Singer interestingly exploits the utilitarian insistence on the moral equivalence of acts and omissions in two diametrically opposed ways. He uses it first to awaken the conscience of Western society to the moral gravity of allowing millions of the world’s poor to suffer or die through poverty, when many of them could be saved by aid which would still leave wealthy countries with a much higher standard of living. Here we allow to die or suffer where we could save, and at a cost trivial in comparison with the evil that that cost would avert. Conversely, much medical practice, which accepts passive euthanasia as if this was morally distinguishable from direct killing, allows incurable human beings to die slowly and painfully though they could be killed quickly and painlessly, and would want to be. In such cases we withhold from suffering human beings the mercy killing we would extend to a suffering nonhuman animal.

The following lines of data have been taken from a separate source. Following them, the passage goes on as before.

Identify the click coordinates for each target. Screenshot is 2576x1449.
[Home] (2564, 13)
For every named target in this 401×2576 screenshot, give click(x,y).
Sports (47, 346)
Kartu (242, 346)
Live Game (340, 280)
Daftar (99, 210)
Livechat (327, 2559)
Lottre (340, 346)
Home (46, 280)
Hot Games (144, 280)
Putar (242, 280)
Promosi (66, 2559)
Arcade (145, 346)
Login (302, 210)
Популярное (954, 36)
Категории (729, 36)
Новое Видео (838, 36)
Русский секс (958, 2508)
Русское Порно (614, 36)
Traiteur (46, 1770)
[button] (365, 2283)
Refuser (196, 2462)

These two features of Classical Utilitarianism extending the boundaries of moral concern—its egalitarianism and its refusal to distinguish morally between acts and omissions—may in part account for the fact that utilitarianism was so long regarded as the main source of progressive social thought, and under the aegis of Bentham and his followers the inspiration of great legal reforms. But things have changed, and Singer’s emphasis on the humane aspects of utilitarianism now contrasts strongly with the insistence by many contemporary moral philosophers that utilitarianism has a sinister side, since it licenses the imposition of sacrifices on individuals whenever this can be shown to advance aggregate welfare. Such sacrifices may be licensed and even required by utilitarianism because the egalitarianism embodied in the maxim “everybody to count for one, and nobody for more than one” is only a weighting principle, to be used in calculating what will maximize aggregate happiness. It is not a principle requiring the equal treatment of different persons, and it may yield grossly inegalitarian results, though in certain circumstances it will tend to favor the equal distribution of economic resources. (This is because when resources are distributed unequally, any transfer from richer to poorer is likely to benefit the poorer person more than it harms the richer, and therefore the effect is to increase aggregate welfare.) Individual persons and the level of an individual’s happiness are only of instrumental not intrinsic importance for the utilitarian. Persons are merely the “receptacles” for the experiences which will increase or diminish aggregate welfare. So utilitarianism is “no respecter of persons” in a sinister as well as a benign sense of that expression.